YOUR ASSIGNMENT. Copy the passage on drug names below word for word, starting at "With this sort" and ending at "a code name.".

Chances are that any new drug will have come from a pharmaceutical company. These companies invent hundreds or thousands of new molecules each year that they hope to turn into saleable medicines.
With this sort of volume being produced, pharmaceutical companies don’t have the time, or the need really, to name all of them. At this stage, drug molecules have two names – their chemical name and a code name.
Picture – Boston Public Library
The chemical name follows very strict chemistry rules and any chemist can determine the structure of a molecule from it. The chemical name of aspirin is 2-acetoxybenzoic acid and paracetamol is N-(4-hydroxyphenyl)ethanamide (in case you were curious).
In contrast, code names are simply an amalgamation and abbreviation of the drug company’s name and a sequential number. A drug code named GSK10093, for instance, would be the 10,093th molecule made by the company GlaxoSmithKline.
These code names are usually dropped when the molecule enters human trials. But, occasionally, a code name comes into common use, such as the morning after pill RU486.
This drug was initially developed by the company Roussel Uclaf and was called RU-38486. But this was deemed too long to say, so it was shortened to RU486.
Brand names and generics
When a drug has approval from the government, it will usually have a generic name and one or more brand names.

DATA SHOWN.
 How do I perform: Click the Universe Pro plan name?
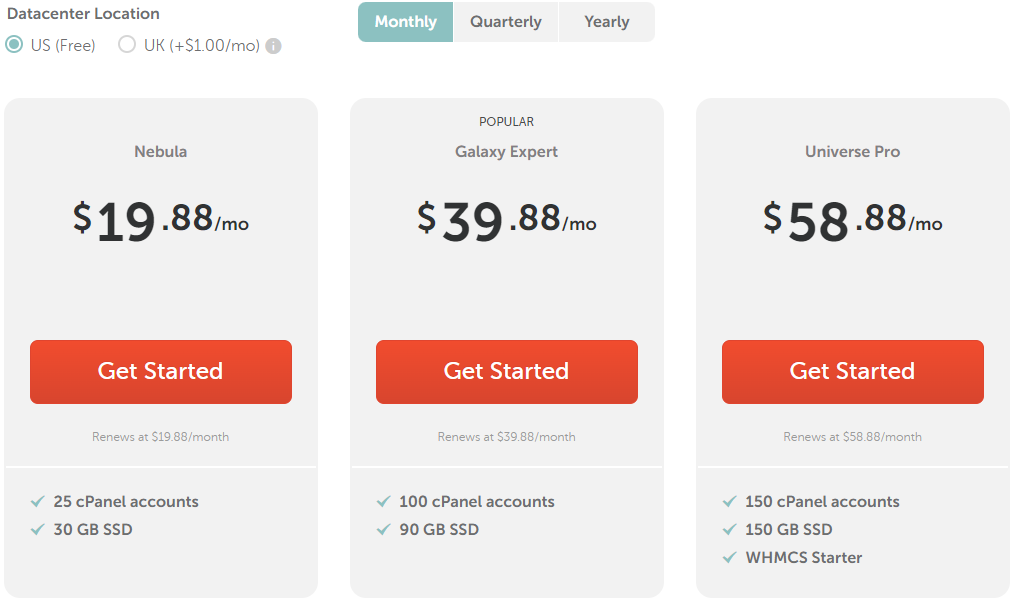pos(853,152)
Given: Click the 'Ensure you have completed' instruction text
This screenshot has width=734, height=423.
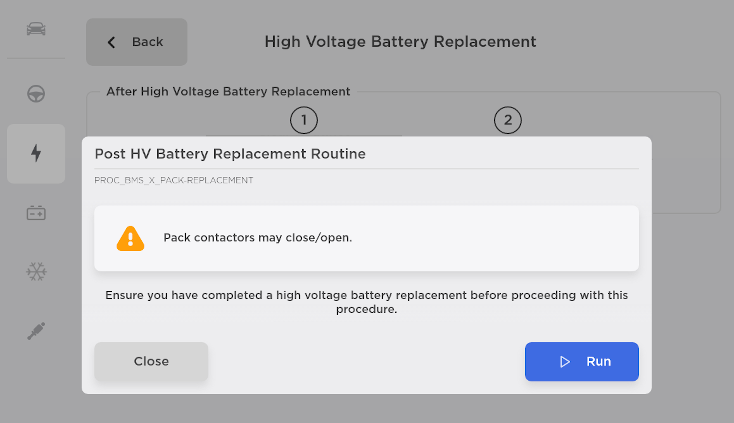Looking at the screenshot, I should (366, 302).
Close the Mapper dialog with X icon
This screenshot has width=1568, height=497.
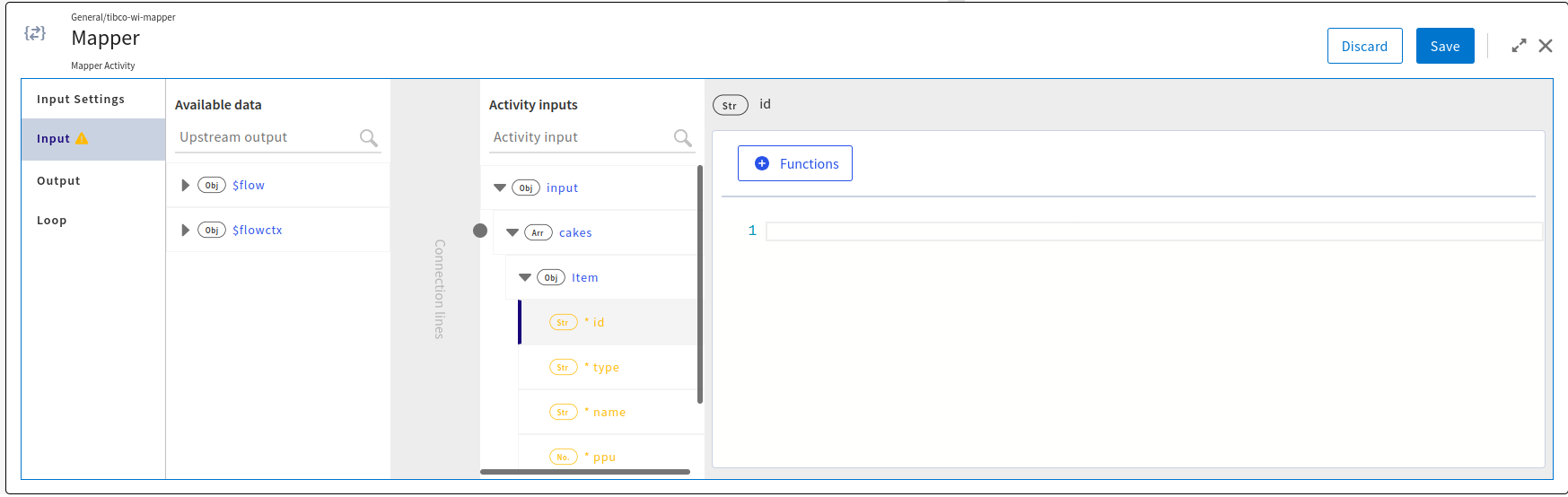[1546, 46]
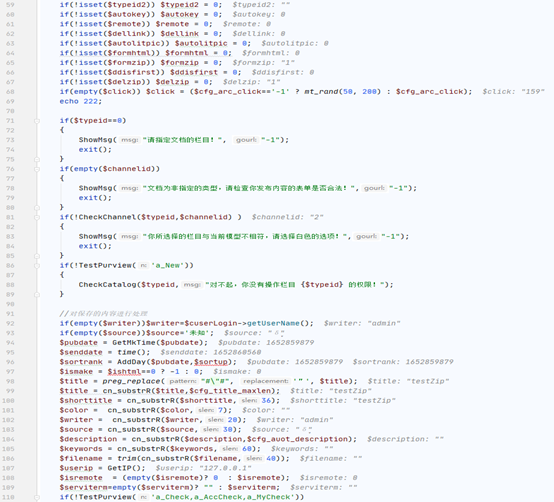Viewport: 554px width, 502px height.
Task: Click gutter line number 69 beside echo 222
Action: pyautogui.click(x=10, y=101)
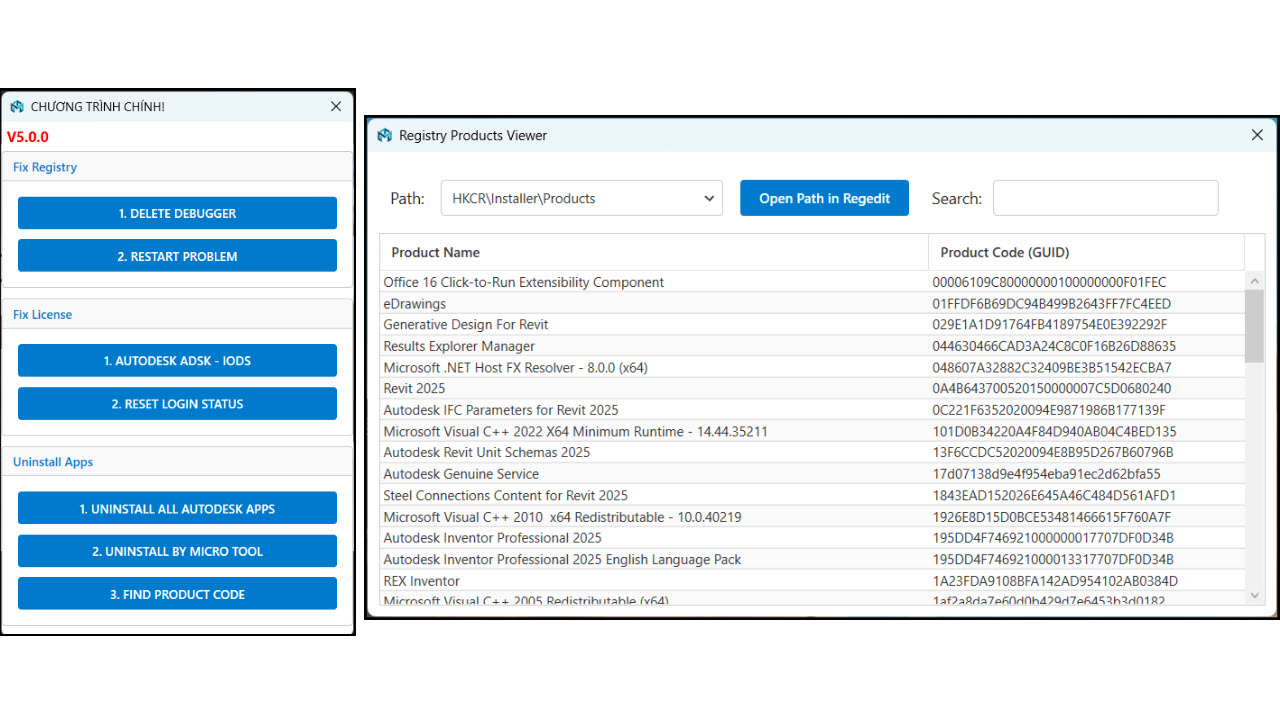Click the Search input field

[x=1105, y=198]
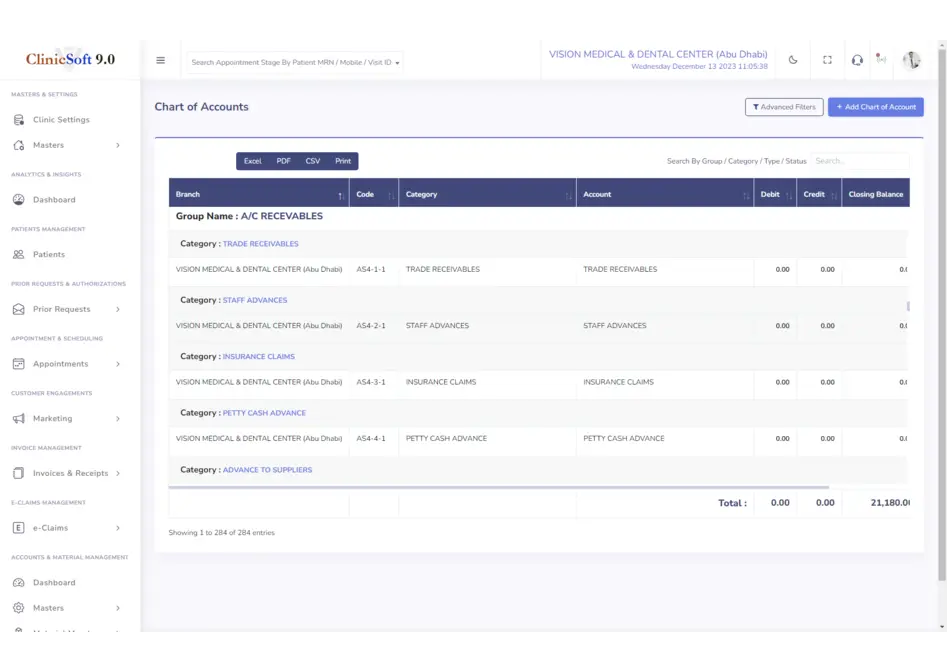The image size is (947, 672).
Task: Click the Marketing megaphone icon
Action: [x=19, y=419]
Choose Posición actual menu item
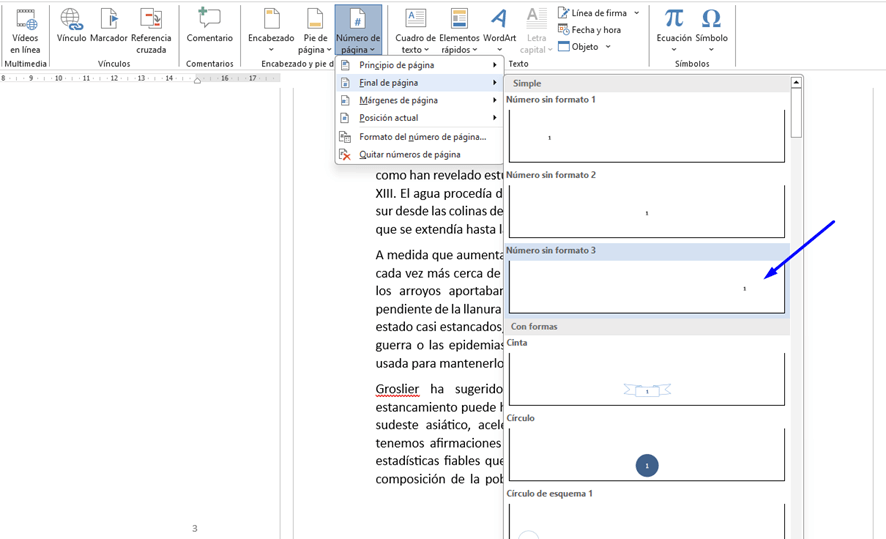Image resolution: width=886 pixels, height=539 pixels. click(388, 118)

==

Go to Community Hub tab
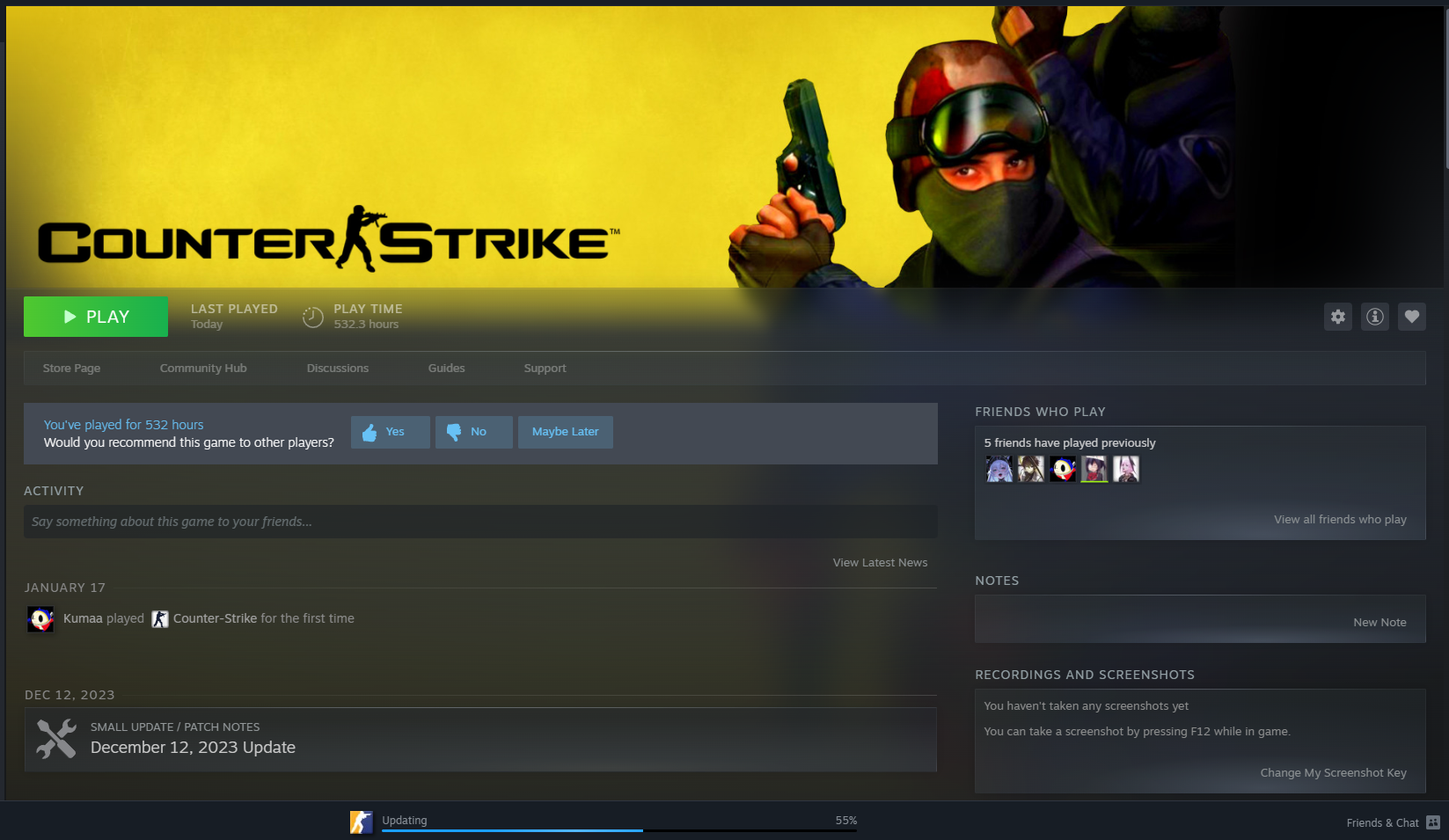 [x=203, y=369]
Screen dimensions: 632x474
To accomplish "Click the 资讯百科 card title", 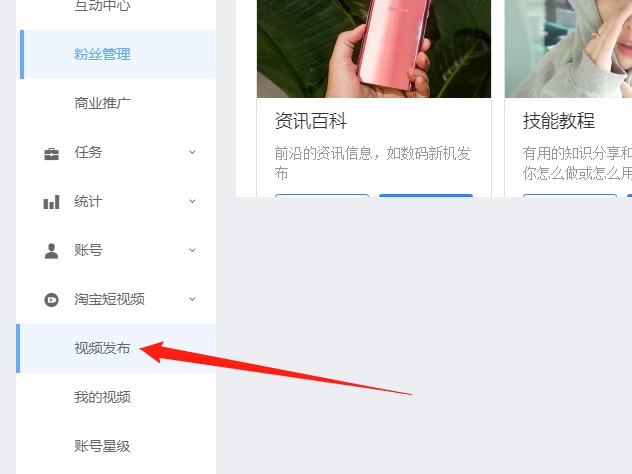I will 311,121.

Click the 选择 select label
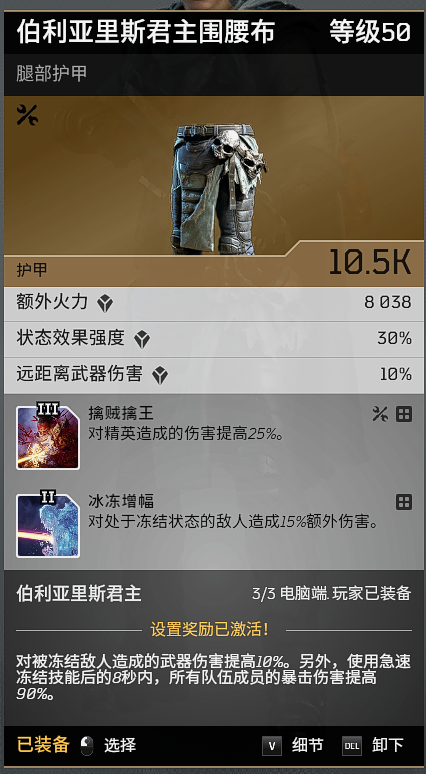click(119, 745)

...

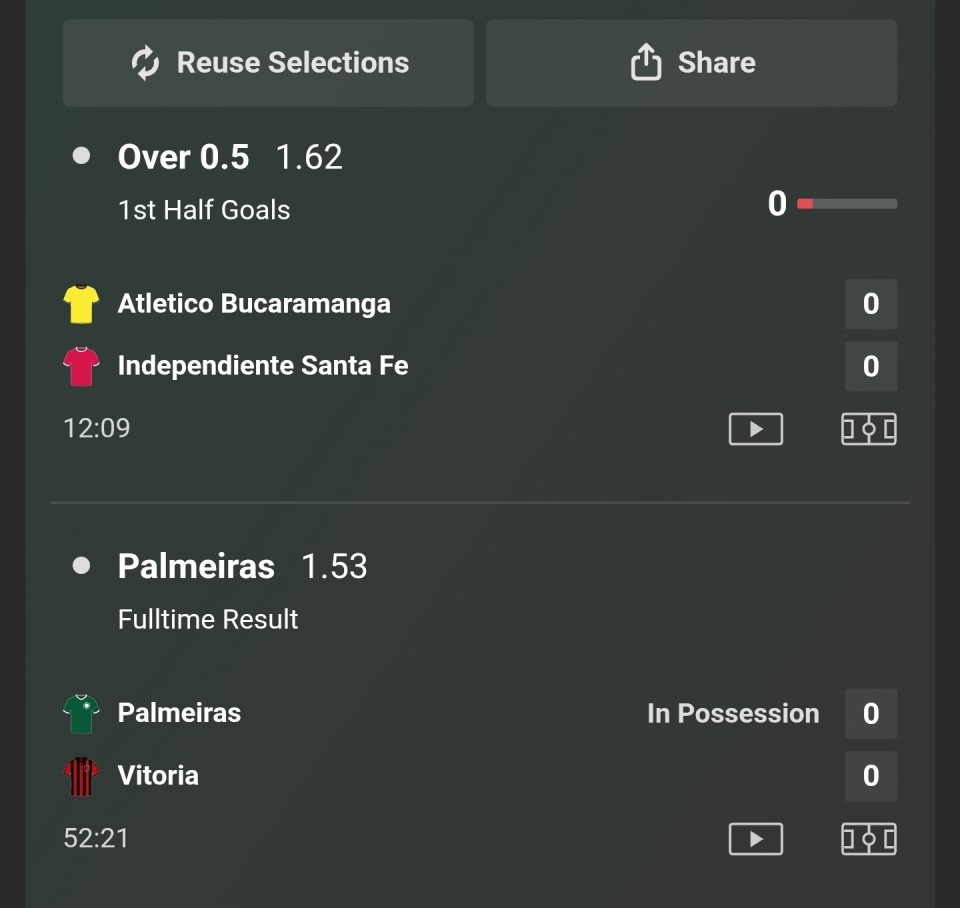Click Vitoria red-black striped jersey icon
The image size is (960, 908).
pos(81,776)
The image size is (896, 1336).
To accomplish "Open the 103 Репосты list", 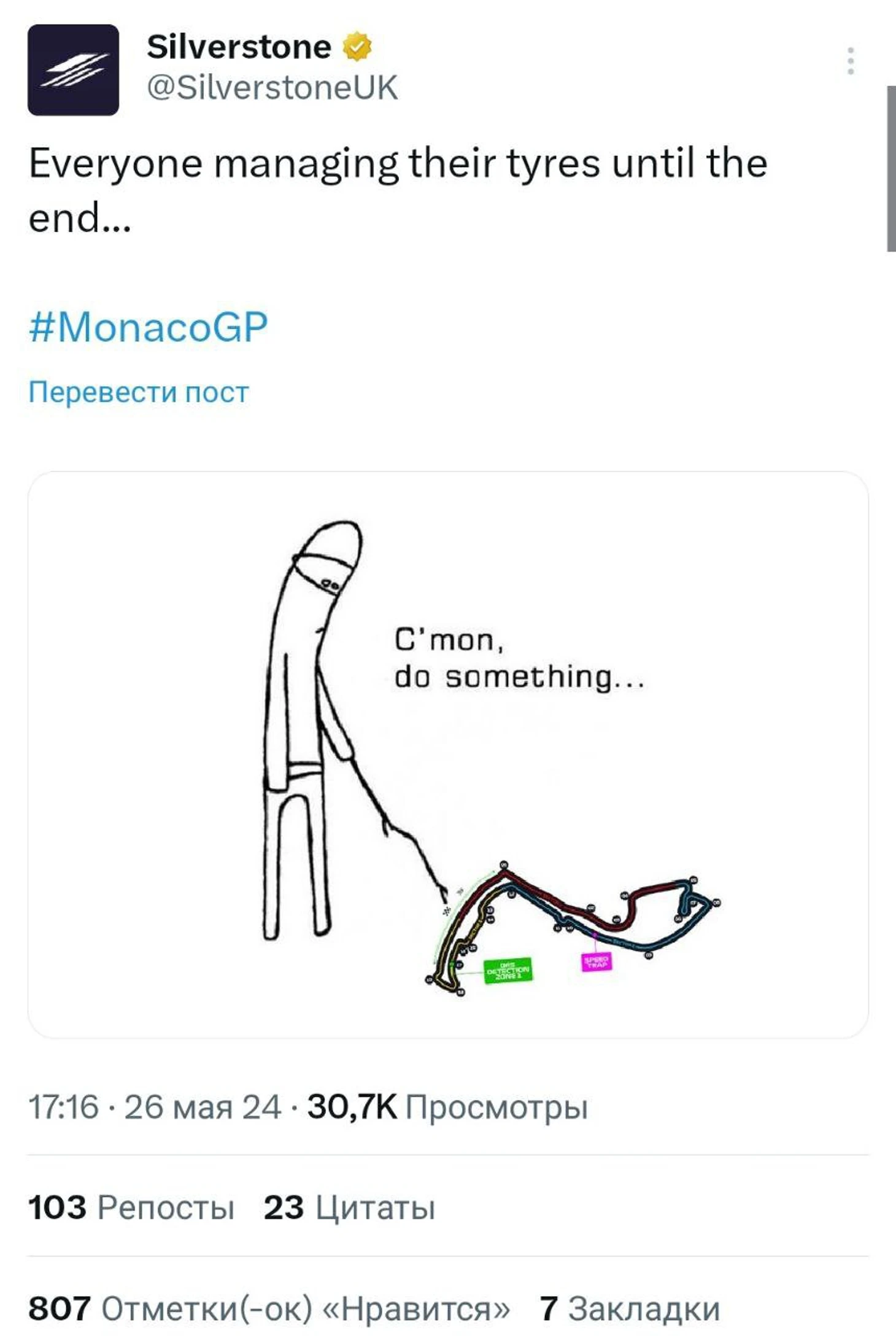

ANSWER SPACE.
With this sort of volume being produced, pharmaceutical companies don’t have the time, or the need really, to name all of them. At this stage, drug molecules have two names – their chemical name and a code name.